What to produce —
Retype the part of the records that opens with the line containing "Where should I click to: Click the Brand" and closes with the line containing "I will pos(42,8).", keeping every character as it stands.

Exercise input —
▼

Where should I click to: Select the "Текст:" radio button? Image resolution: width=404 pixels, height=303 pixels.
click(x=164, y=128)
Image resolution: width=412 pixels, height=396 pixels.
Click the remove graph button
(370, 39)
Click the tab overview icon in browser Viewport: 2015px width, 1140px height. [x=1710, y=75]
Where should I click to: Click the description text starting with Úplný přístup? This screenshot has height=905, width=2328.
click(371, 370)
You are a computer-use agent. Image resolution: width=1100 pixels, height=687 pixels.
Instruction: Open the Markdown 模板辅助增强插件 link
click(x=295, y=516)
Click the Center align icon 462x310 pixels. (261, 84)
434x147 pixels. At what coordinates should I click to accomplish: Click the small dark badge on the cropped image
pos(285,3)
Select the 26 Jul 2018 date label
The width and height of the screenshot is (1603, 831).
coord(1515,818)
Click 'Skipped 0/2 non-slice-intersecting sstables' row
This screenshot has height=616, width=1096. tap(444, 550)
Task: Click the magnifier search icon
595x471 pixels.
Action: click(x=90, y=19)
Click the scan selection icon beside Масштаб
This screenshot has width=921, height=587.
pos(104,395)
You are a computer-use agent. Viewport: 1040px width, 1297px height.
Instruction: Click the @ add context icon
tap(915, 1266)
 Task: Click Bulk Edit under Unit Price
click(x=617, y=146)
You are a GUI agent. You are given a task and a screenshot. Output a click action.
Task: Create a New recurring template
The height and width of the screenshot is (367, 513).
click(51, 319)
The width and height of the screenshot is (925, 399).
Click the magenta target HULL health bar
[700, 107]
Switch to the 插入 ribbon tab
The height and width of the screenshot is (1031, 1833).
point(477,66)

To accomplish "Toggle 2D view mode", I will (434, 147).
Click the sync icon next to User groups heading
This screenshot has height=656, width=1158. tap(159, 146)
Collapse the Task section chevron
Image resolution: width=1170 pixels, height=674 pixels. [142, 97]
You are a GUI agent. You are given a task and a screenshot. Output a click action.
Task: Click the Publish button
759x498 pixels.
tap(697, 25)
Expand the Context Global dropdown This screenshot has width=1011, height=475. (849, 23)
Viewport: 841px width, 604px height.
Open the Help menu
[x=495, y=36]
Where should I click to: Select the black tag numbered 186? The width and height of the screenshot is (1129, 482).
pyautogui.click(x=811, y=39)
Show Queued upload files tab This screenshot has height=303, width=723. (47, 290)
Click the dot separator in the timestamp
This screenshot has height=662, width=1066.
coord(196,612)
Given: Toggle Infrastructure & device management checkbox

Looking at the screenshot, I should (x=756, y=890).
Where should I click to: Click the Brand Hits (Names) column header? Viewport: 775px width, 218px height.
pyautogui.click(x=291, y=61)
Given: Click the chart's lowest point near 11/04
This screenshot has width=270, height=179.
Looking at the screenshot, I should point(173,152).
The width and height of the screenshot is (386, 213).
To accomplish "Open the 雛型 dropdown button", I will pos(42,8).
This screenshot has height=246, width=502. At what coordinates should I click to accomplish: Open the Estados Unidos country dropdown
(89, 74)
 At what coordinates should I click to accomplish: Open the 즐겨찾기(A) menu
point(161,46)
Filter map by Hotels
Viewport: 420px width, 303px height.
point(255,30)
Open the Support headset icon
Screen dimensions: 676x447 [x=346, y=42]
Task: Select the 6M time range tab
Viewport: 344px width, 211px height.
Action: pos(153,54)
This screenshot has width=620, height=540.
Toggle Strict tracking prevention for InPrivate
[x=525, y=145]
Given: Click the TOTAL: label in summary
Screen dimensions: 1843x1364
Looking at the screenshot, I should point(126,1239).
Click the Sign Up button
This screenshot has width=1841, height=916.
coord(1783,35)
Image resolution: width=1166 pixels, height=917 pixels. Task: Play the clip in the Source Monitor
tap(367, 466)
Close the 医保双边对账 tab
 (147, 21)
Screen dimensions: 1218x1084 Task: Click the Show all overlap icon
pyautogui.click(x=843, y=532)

▲

Response to this exercise —
Where should I click to: Click the Brand Hits (Names) column header? Viewport: 775px width, 218px height.
pyautogui.click(x=291, y=61)
Given: Click the chart's lowest point near 11/04
This screenshot has width=270, height=179.
Looking at the screenshot, I should point(173,152).
The width and height of the screenshot is (386, 213).
To accomplish "Open the 雛型 dropdown button", I will pos(42,8).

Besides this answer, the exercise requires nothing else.